Excerpt to read
....

Figure 1: The 'training population' is genotyped and phenotyped to 'train' the genomic selection (GS) prediction model. Genotypic information from the breeding material is then fed into the model to calculate genomic estimated breeding values (GEBV) for these lines. From Heffner et al. 2009 Crop Sci. 49:1–12
Figure 2: Information from a majority of lines in the breeding population (the training set) is used to create the prediction model. The model is then used to predict the phenotypes of the remaining lines (the validation set), using genotypic information only. The results from the model are compared to the actual data to give the prediction accuracy. Image courtesy of Martha Hamblin, Cornell University
Genomic Selection is a new plant breeding method that uses statistical modeling to predict how a plant will perform, before it is field-tested. Novel statistical models and bioinformatics tools, combined with increasingly abundant genomic information, have enabled the deployment of prediction-based breeding methods such as Genomic Selection in crop breeding programs.
To implement Genomic Selection, first a 'training population' is formed that is composed of plant lines covering all of the important material in the breeding program in question. The training population is then genotyped and phenotyped for all traits of interest to the breeding program. The resulting set of data comprises a full record of the genetic makeup of individuals in the training population, together with detailed phenotypic characteristics for multiple traits on these same lines.

....

Problem A
Summarize the text on genomic selection in two sentences.
Problem B
Answer these questions from the text on genomic selection:
(i) In Figure 1, what does the model calculate for the lines of the breeding material?
(ii) In Figure 2, what are the remaining lines, whose phenotypes the model predicts, called?
(iii) According to the paragraph starting "Genomic Selection is a new plant breeding method", when does the method predict a plant's performance?
Problem C
Rewrite the paragraph of the text on genomic selection that begins "To implement Genomic Selection" as a short list of steps, keeping its main facts.

Supplied records

....

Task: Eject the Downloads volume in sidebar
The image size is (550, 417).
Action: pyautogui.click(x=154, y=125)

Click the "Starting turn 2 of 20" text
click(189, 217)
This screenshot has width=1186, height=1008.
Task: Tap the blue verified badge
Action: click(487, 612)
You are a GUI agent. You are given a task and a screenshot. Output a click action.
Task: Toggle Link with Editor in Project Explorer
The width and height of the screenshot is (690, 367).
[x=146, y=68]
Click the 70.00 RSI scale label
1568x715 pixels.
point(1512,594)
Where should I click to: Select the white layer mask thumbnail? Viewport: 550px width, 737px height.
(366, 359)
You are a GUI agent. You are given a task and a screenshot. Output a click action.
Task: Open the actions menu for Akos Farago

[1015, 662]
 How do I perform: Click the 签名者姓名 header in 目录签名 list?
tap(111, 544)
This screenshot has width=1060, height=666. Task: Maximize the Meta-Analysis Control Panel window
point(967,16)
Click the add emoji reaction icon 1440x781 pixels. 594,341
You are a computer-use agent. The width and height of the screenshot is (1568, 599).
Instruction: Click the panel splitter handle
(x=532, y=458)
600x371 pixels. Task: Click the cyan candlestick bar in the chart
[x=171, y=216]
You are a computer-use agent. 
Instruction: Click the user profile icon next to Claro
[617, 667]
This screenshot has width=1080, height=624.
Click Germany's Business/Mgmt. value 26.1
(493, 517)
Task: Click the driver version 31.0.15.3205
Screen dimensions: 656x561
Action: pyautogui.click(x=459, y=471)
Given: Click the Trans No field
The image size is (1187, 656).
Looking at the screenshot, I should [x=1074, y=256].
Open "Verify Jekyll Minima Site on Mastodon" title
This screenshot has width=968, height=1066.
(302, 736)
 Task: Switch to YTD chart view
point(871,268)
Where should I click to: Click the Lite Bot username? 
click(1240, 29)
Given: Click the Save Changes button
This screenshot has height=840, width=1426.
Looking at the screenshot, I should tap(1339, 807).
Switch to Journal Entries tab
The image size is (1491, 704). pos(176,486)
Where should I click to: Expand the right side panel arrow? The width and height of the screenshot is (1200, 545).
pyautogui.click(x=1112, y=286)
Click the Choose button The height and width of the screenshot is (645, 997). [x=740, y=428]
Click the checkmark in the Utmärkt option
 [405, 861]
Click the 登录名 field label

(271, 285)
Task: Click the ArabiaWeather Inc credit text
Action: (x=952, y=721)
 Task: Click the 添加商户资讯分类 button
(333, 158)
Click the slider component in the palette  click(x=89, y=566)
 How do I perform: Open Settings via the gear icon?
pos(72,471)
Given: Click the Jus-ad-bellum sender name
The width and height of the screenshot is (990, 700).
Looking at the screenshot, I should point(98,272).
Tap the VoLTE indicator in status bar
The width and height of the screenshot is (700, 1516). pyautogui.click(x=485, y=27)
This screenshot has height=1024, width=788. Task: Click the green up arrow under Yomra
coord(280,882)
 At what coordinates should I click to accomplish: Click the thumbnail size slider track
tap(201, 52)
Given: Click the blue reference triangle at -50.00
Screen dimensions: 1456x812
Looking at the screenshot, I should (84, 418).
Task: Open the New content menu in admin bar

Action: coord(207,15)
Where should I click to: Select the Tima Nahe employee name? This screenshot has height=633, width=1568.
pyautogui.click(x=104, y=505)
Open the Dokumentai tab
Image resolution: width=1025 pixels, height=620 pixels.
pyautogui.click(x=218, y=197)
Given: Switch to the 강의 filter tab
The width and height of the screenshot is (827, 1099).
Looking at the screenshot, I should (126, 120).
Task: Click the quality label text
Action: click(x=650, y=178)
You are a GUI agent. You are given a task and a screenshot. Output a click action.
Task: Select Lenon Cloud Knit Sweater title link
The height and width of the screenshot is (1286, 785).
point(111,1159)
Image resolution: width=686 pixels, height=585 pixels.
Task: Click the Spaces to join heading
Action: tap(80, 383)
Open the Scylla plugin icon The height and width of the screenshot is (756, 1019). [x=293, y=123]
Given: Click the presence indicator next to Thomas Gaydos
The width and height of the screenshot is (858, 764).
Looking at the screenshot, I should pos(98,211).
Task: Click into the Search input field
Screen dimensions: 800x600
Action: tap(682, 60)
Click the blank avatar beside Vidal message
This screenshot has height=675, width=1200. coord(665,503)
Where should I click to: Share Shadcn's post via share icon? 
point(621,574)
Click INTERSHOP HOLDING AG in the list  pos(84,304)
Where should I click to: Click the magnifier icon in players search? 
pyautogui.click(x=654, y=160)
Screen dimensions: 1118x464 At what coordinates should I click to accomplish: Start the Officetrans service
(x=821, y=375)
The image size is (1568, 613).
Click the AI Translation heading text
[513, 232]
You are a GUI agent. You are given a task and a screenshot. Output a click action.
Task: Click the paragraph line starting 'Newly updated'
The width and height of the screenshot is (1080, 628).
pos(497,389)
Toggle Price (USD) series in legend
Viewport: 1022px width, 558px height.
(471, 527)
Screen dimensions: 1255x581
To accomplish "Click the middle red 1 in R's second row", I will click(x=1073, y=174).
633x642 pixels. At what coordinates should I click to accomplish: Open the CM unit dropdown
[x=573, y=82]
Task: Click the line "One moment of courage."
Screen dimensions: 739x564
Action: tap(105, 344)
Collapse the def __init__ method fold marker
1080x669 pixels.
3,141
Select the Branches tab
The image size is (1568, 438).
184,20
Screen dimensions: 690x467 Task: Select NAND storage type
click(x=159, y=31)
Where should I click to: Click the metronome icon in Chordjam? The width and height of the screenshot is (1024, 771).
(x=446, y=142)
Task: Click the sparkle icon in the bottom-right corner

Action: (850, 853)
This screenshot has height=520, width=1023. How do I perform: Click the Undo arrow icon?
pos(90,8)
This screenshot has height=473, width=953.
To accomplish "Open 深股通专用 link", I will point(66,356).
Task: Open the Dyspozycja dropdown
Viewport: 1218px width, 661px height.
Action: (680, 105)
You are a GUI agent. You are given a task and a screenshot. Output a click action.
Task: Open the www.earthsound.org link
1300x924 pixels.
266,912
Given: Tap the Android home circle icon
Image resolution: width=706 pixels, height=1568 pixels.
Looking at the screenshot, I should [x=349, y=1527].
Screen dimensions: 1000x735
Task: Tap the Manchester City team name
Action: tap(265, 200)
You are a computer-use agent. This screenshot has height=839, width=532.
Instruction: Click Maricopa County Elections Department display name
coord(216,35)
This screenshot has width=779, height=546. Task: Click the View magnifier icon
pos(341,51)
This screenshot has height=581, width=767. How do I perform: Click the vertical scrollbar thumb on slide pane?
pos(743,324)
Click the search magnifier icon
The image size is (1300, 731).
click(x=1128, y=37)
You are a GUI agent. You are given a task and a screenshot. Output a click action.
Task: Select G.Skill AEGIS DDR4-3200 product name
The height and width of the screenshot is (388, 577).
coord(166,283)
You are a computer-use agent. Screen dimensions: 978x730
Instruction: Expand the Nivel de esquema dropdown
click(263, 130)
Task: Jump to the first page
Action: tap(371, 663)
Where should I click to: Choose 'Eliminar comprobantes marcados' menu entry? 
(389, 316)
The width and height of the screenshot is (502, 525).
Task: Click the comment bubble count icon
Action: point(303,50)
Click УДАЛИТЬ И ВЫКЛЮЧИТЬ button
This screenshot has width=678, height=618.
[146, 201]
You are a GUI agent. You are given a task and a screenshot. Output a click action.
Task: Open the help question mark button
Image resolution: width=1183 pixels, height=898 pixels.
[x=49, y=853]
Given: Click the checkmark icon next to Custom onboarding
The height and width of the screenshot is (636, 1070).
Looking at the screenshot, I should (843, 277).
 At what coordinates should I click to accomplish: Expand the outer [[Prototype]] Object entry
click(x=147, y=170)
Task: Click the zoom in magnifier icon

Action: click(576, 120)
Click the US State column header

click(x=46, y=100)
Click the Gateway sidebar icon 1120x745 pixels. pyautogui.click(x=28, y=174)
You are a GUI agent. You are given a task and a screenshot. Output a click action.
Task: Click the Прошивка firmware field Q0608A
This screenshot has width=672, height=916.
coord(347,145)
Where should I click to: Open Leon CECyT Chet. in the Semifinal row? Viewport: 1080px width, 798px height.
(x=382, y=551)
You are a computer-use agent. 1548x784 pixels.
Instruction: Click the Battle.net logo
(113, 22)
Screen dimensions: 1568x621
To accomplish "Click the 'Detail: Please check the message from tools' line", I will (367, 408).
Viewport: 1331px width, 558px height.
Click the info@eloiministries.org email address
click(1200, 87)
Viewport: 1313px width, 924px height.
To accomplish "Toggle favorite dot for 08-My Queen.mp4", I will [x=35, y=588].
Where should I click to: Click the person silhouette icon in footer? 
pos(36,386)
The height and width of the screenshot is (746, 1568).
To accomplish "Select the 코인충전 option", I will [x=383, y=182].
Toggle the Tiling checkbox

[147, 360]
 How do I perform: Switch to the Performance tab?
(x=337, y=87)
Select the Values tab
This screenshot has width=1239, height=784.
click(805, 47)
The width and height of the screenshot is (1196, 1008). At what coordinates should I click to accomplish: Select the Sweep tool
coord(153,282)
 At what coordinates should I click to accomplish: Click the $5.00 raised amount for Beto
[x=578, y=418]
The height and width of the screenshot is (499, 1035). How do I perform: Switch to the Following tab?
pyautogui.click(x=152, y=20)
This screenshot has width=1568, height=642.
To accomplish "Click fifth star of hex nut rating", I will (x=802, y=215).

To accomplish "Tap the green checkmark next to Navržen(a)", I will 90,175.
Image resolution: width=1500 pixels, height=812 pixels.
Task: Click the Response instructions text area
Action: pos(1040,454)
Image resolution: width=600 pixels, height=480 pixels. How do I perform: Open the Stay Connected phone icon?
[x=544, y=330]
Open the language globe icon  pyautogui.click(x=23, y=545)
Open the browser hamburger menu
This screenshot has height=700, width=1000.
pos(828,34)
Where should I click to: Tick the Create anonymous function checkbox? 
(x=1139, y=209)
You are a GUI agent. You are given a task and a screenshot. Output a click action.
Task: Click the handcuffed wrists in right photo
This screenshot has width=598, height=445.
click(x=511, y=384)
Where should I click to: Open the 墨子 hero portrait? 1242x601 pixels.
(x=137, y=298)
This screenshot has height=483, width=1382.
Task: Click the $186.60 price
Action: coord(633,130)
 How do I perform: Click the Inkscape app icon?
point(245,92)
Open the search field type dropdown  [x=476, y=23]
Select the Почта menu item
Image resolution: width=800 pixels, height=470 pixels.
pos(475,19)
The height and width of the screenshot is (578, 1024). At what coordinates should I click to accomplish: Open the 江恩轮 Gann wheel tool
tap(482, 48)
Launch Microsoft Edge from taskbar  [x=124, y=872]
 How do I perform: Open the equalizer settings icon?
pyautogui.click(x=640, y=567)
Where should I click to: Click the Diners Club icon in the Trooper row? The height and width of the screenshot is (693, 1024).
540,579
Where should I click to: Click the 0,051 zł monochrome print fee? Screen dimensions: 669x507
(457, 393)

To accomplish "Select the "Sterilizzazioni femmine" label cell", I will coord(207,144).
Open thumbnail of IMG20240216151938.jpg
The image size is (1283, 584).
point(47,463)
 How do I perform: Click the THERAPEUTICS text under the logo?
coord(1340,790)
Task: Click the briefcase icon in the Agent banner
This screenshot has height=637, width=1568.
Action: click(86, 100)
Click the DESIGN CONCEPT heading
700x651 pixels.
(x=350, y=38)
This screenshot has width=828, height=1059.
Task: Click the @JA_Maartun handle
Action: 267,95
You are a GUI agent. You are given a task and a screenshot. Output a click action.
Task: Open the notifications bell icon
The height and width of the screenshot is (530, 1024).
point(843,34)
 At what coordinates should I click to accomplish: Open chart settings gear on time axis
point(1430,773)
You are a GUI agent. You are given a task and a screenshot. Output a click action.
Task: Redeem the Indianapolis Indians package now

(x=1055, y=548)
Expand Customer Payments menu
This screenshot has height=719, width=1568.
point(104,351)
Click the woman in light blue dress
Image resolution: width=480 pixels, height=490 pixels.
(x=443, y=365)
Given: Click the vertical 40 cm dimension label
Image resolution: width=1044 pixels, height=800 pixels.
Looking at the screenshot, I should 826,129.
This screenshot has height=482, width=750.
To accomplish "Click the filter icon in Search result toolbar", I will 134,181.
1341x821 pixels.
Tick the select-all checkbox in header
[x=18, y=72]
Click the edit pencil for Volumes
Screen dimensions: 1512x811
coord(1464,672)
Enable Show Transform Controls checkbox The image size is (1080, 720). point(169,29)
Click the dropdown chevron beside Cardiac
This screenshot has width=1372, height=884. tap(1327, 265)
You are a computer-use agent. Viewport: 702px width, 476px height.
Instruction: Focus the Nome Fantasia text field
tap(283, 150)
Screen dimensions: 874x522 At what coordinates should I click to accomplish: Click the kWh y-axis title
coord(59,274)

....

Written reply A
Genomic Selection is a plant breeding method that uses statistical modeling to predict how a plant will perform before it is field-tested. It became possible through new statistical models, bioinformatics tools and abundant genomic information, and it starts with a training population that covers the important material in a breeding program and is genotyped and phenotyped for all traits of interest.

Written reply B
(i) Genomic estimated breeding values (GEBV).
(ii) The validation set.
(iii) Before the plant is field-tested.

Written reply C
- Form a training population of plant lines covering all the important material in the breeding program.
- Genotype and phenotype it for every trait of interest to the program.
- The result is a full record of each individual's genetic makeup, plus detailed phenotypic data for multiple traits on the same lines.